En pratique le traitement hormonal n’est pas indiqué si le
diagnostic est fait avant l’âge de 5 ans et peut être
tenté si le diagnostic est fait après l’âge de 5
ans et s’il n’existe de hernie associée.
Les testicules oscillants ne doivent pas être traités car
ils se stabilisent spontanément au fond de la bourse dans 90 %
des cas : le problème d’une fixation chirurgicale
ultérieure sera envisagé si des douleurs de subtorsion
survenaient ensuite.
Dans la majorité des cas, le testicule est palpable au niveau
inguinal et actuellement le procédé d’abaissement et de
fixation testiculaire dans le scrotum
donne 90 % de succès avec
une hospitalisation courte de 24 à 48 heures (voire en
ambulatoire).
Plus rarement le testicule est impalpable : l’examen clinique doit
être systématiquement refait sous anesthésie
générale et permet dans plus de 40 % des cas, de palper
le testicule en position inguinale haute et d’adapter la
procédure (abaissement en 1 ou 2 temps).
Si le testicule reste impalpable, il est préférable de
faire une exploration laparoscopique.
Celle-ci permet de voir plusieurs situations :
- Testicule absent certain : pas d’exploration
inguinale chirurgicale.
- Testicule présent mais reliquat :
exérèse sous laparoscopie.
- Testicule viable situé près de
l’orifice inguinal profond : abord inguinal et abaissement.

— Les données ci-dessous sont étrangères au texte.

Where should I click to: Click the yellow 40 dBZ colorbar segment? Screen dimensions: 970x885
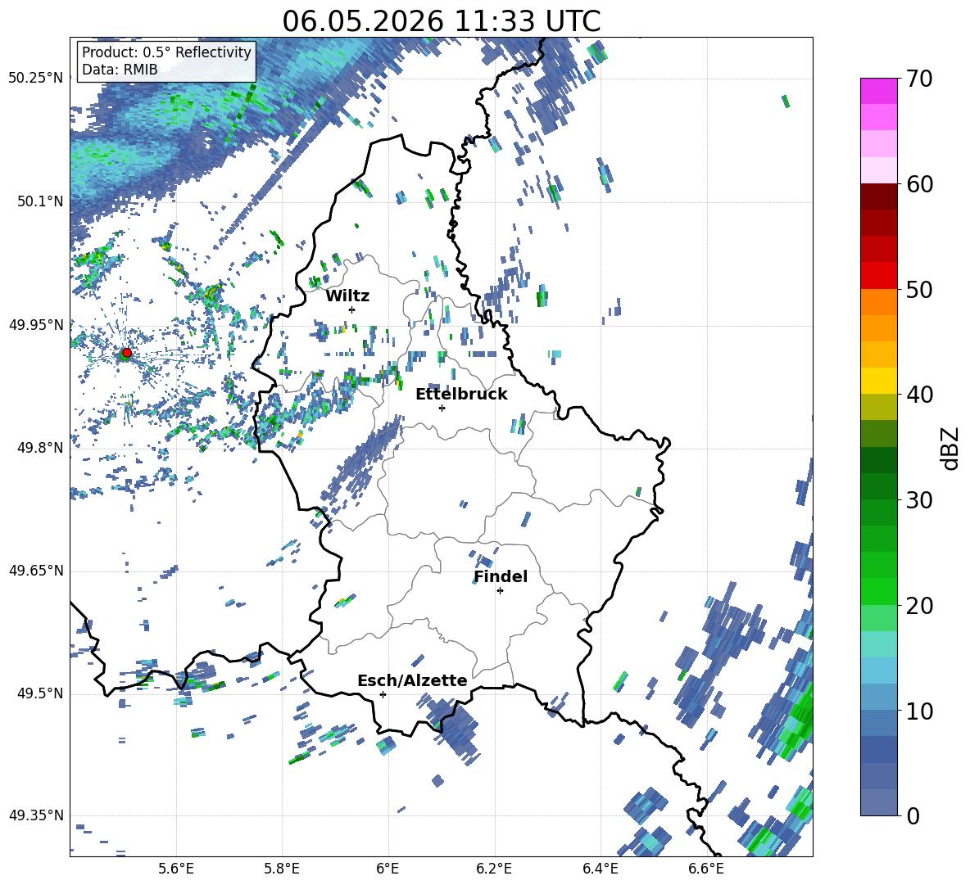(878, 380)
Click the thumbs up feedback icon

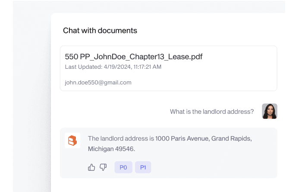[x=91, y=167]
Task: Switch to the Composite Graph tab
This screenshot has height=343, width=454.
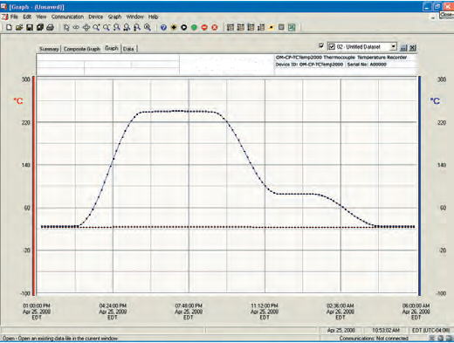Action: [x=82, y=49]
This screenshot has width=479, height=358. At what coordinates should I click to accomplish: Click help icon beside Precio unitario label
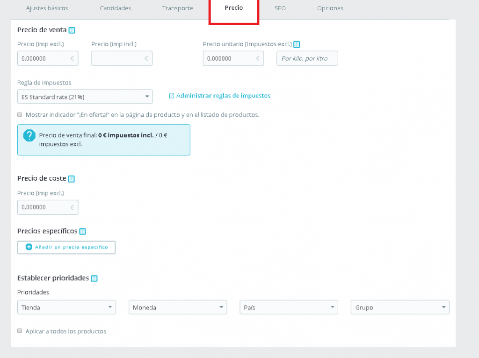coord(297,45)
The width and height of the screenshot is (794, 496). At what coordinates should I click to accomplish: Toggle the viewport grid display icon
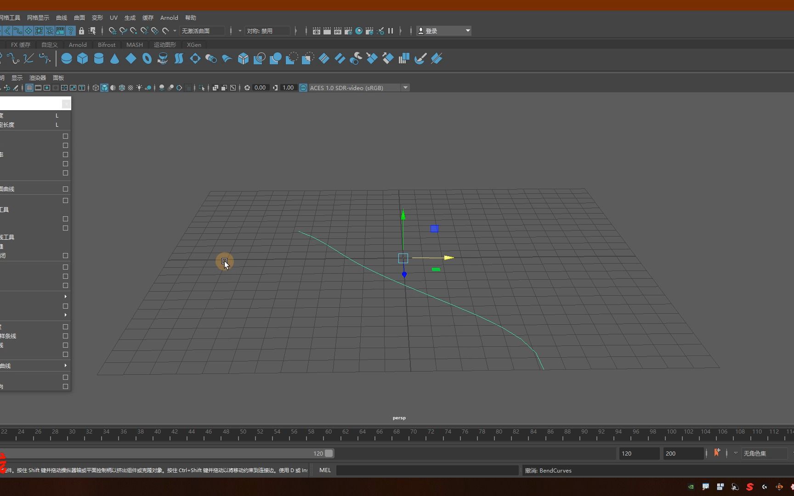29,88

- Testicule viable mais situé à
distance de l’orifice inguinal profond : Fowler Stephens après
clip sur les vaisseaux et chirurgie secondaire 6 mois après.

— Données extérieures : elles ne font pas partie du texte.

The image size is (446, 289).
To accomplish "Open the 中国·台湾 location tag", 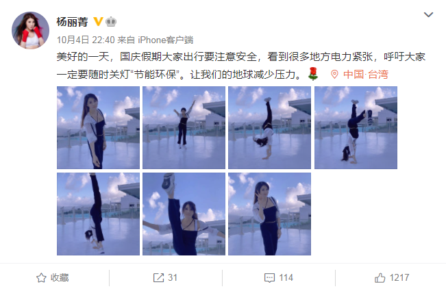I will [366, 75].
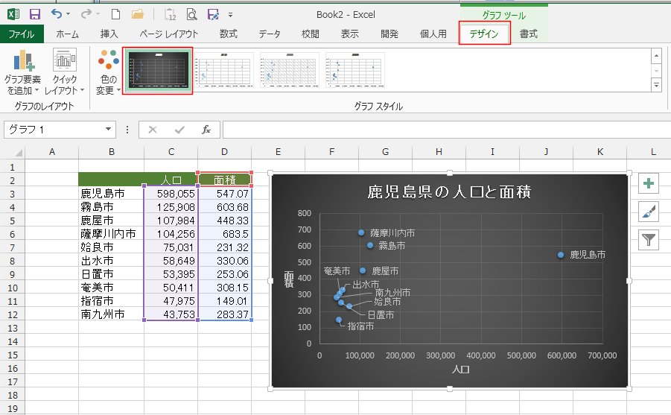Select cell containing 鹿児島市 in column B
Screen dimensions: 671x415
111,193
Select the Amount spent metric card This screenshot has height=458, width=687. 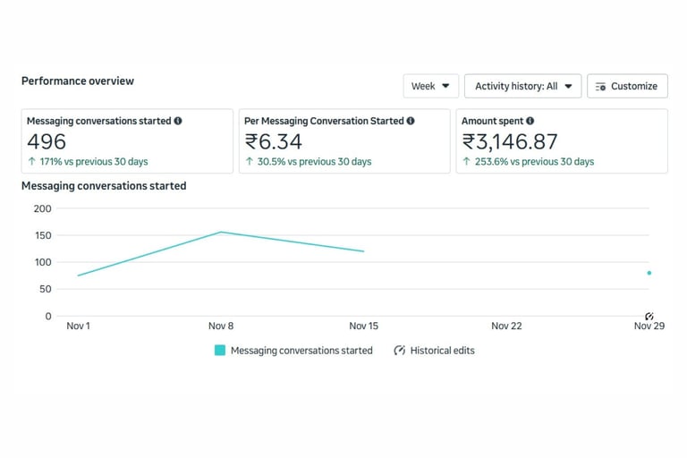coord(562,141)
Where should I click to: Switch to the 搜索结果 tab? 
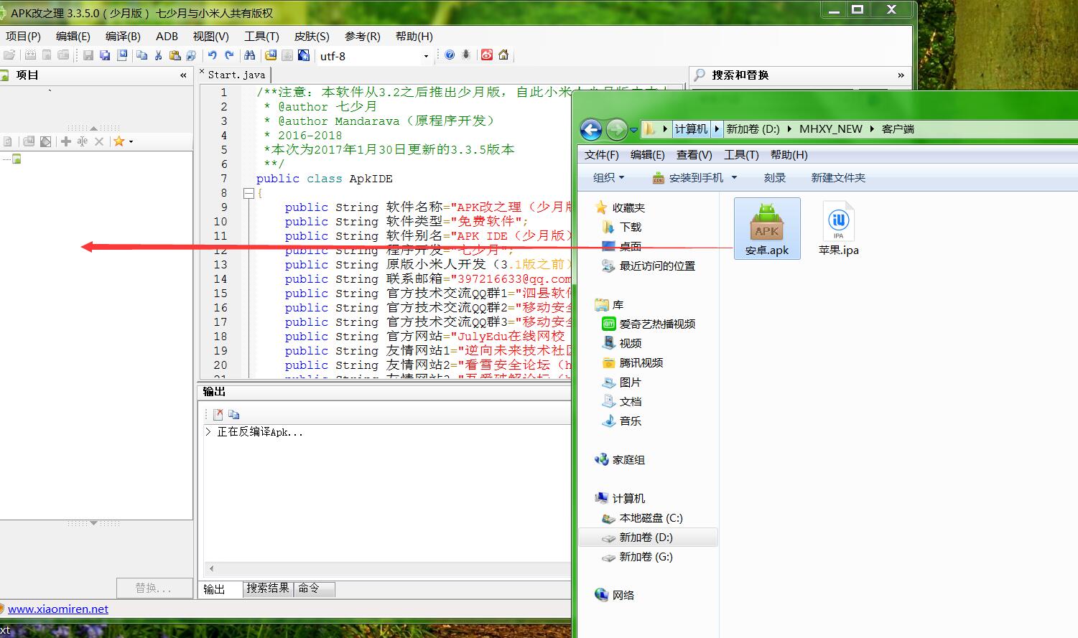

En cas de testicules non descendus bilatéraux tout est fonction
de la palpation ou non des testicules :
S’ils sont palpables on fera un abaissement en 2 interventions
séparées.
Si un côté est palpable et l’autre non : d’abord
abaissement classique du côté palpable puis laparoscopie
exploratrice de l’autre côté quelques temps après.

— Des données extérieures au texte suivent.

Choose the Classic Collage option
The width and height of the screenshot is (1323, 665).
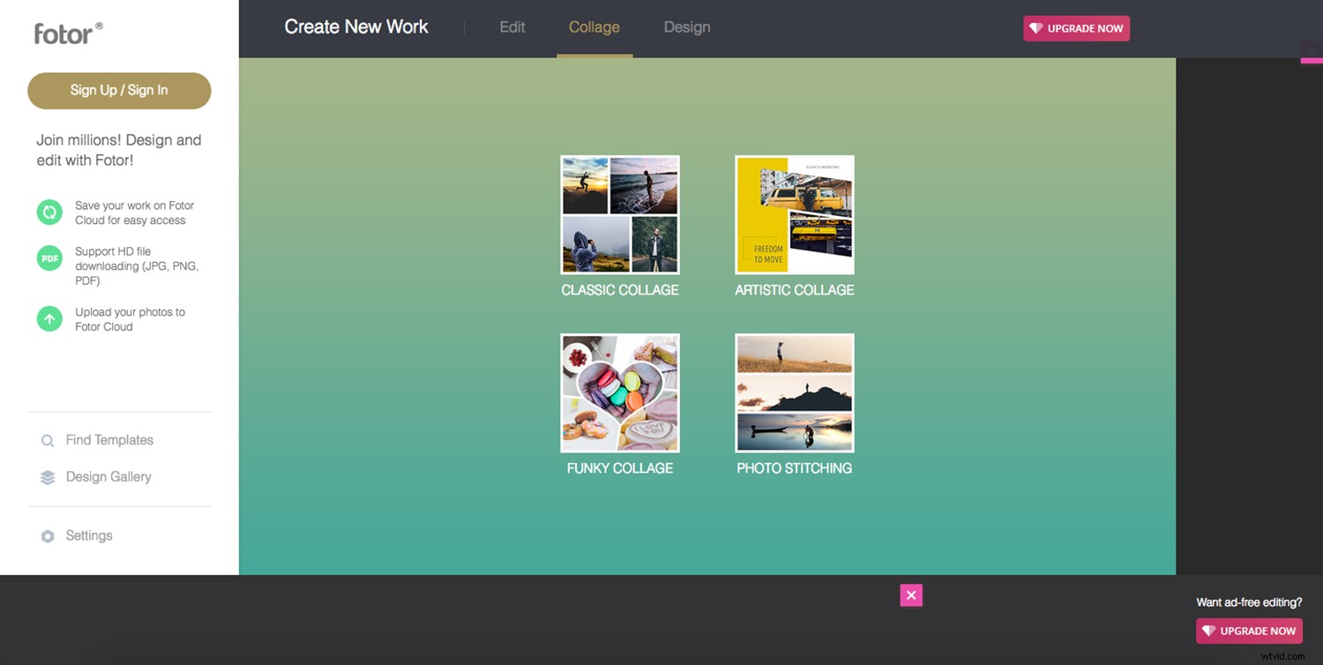(x=619, y=214)
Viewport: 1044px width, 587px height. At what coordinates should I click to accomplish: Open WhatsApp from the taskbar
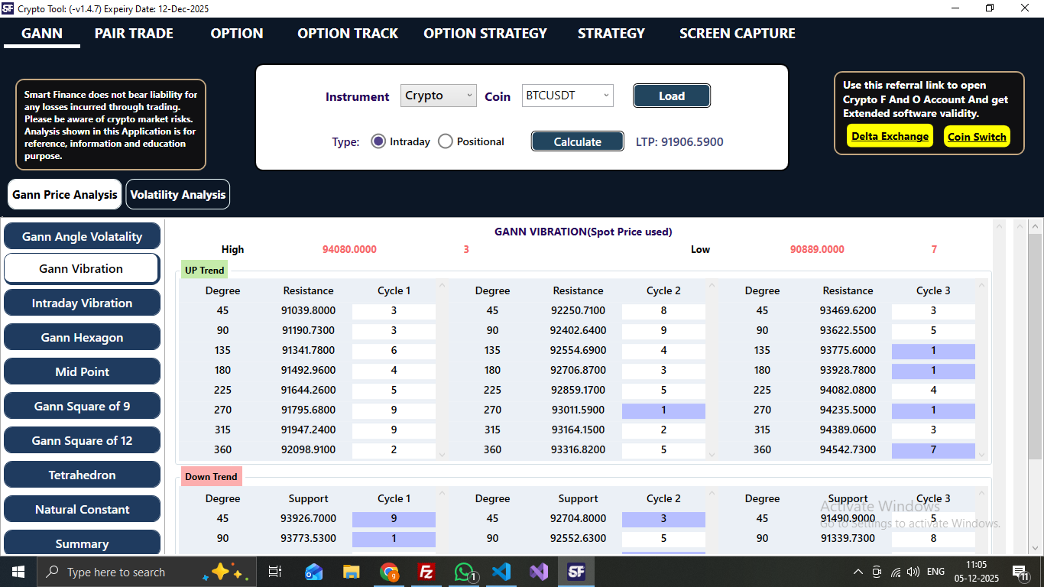click(x=464, y=571)
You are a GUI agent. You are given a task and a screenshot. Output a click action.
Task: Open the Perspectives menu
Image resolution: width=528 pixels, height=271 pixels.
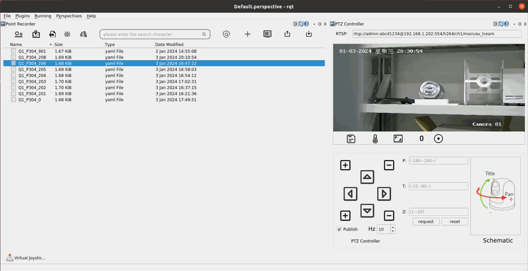click(x=69, y=16)
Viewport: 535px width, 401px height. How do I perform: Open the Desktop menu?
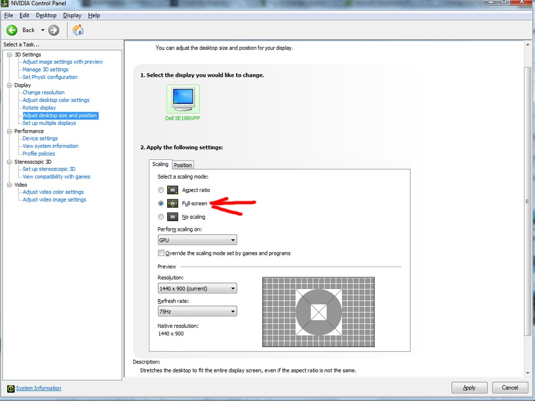click(46, 15)
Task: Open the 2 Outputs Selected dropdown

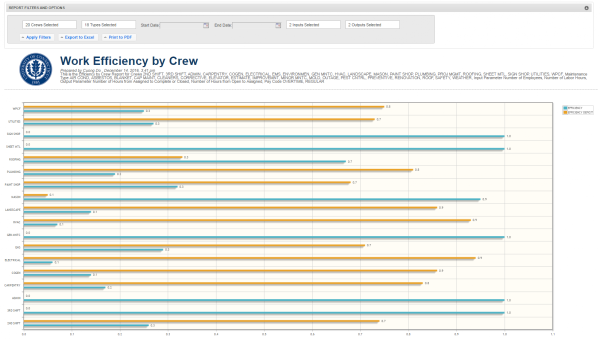Action: 373,25
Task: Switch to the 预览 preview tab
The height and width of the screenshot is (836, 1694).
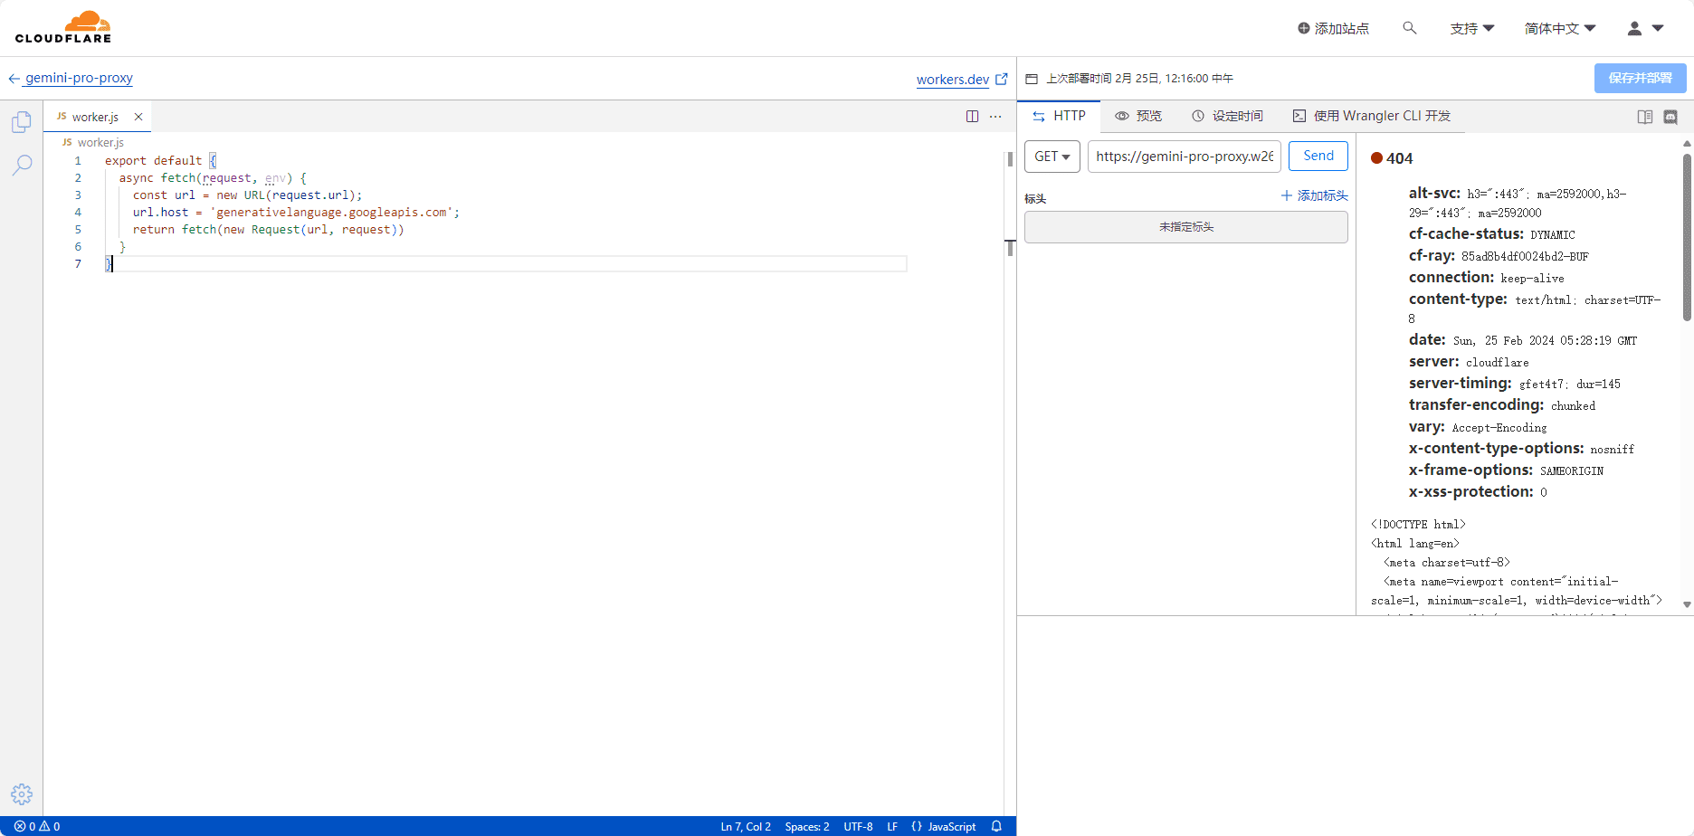Action: (x=1138, y=116)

S’ils ne sont pas palpables de façon bilatérale, il faut
toujours penser à la possibilité d’une
ambiguïté
sexuelle.
Le taux de paternité chez les cryptorchides varie de 30
à
55 % en cas de cryptorchidie bilatérale
(avec 42 % d’azoospermie et 31
% d’oligospermie) et de 74
à 80 %
pour les cryprorchidies unilatérales (avec 14 % d’azoospermie et
31 % d’oligospermie).
On invoque le rôle de lésions histologiques
préexistantes au traitement et d’autant plus importantes que le
diagnostic est tardif et le rôle de l’hyperthermie inguinale (2
degrés de plus que dans le scrotum). Les deux mécanismes
entraînent une diminution du nombre de spermatogonies dans 74 %
des cas et constatée dans 47 % des cas dans le testicule
controlatéral dit normal.
Le risque de cancer du testicule
est nettement plus important chez les
cryptorchides que dans la population générale (5 fois
plus important). D’autre part les cancers bilatéraux des
testicules sont de 0.7 % dans la population générale et
de 24 % dans la population des cryptorchides.
Le cancer sur testicule non descendu n’a pas de caractère
différent des autres tumeurs du testicule
(séminome pur dans
60 %, autres types dans 40 %
des cas).
Ils surviennent dans la même tranche d’âge moyen de 28 ans
et sont sensibles aux mêmes traitements.